What the task requires:
Return a copy of every line in the data below that contains "computer".
=== Begin Enclosure ===
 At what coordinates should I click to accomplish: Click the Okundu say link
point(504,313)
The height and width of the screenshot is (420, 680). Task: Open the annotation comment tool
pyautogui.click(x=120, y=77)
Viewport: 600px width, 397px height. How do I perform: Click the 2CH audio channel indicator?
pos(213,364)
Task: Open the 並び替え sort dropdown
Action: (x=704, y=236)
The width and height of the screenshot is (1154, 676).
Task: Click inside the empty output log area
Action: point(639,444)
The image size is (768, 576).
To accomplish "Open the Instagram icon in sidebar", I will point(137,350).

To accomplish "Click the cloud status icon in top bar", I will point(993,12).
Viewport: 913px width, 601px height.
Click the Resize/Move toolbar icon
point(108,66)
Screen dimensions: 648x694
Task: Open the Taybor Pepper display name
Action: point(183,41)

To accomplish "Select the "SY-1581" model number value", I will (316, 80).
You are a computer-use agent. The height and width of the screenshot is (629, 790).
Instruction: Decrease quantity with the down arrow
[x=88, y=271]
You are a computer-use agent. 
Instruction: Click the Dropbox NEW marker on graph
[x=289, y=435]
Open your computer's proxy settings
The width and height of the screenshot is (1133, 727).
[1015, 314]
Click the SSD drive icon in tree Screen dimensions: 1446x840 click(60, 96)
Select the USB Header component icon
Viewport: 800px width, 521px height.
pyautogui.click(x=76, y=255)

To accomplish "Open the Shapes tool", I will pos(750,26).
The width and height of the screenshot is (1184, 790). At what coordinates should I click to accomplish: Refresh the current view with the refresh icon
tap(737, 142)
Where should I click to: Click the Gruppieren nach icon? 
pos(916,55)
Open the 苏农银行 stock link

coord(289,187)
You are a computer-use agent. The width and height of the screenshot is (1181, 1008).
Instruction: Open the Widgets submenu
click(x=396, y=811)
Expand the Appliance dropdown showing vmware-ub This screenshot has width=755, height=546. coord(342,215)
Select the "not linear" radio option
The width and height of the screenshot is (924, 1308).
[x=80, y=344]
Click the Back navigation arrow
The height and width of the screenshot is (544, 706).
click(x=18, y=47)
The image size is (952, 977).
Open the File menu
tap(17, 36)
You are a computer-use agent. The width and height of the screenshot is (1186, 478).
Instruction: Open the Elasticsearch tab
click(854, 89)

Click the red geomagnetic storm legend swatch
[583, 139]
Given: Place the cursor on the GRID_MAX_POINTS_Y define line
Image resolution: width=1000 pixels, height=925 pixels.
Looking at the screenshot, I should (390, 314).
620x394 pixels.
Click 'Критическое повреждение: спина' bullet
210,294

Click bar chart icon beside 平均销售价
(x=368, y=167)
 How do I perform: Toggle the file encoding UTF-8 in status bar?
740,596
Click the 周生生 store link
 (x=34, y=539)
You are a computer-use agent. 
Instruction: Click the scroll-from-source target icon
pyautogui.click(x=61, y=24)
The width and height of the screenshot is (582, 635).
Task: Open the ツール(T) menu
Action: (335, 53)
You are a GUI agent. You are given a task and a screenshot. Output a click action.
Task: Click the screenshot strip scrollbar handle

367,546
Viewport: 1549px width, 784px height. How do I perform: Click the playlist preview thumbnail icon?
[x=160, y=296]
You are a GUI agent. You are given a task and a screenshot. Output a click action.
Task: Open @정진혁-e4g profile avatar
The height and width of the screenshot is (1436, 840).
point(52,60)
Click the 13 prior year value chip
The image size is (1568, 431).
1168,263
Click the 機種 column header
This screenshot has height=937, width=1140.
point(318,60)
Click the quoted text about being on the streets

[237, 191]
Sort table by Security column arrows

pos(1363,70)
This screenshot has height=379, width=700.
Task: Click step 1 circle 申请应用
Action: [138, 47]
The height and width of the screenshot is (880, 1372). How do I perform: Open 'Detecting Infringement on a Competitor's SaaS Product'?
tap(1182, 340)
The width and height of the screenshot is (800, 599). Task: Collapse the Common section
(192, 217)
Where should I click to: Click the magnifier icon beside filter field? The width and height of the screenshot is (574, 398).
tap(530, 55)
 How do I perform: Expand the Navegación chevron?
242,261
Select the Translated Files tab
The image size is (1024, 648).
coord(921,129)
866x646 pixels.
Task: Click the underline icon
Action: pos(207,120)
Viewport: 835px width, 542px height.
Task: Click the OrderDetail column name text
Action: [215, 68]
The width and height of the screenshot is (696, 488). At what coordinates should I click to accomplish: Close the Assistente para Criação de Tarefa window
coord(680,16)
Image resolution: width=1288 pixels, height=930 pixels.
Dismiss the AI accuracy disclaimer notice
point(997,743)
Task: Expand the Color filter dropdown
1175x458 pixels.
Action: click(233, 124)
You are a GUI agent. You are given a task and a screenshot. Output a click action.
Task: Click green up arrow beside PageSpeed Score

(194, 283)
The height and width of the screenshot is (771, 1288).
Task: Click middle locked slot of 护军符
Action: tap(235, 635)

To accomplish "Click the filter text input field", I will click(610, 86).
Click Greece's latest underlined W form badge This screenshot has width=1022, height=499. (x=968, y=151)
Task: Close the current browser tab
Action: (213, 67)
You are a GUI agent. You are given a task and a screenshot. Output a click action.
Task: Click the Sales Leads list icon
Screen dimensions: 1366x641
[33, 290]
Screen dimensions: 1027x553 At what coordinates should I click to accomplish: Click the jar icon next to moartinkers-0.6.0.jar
=== End Enclosure ===
Exercise answer:
You are a computer-use agent. The height and width of the screenshot is (629, 790).
You are a computer-use agent. 
Open your computer's proxy settings
You are a computer-use agent. The width and height of the screenshot is (1181, 1008).
You are a computer-use agent. The width and height of the screenshot is (1186, 478).
You are a computer-use agent. 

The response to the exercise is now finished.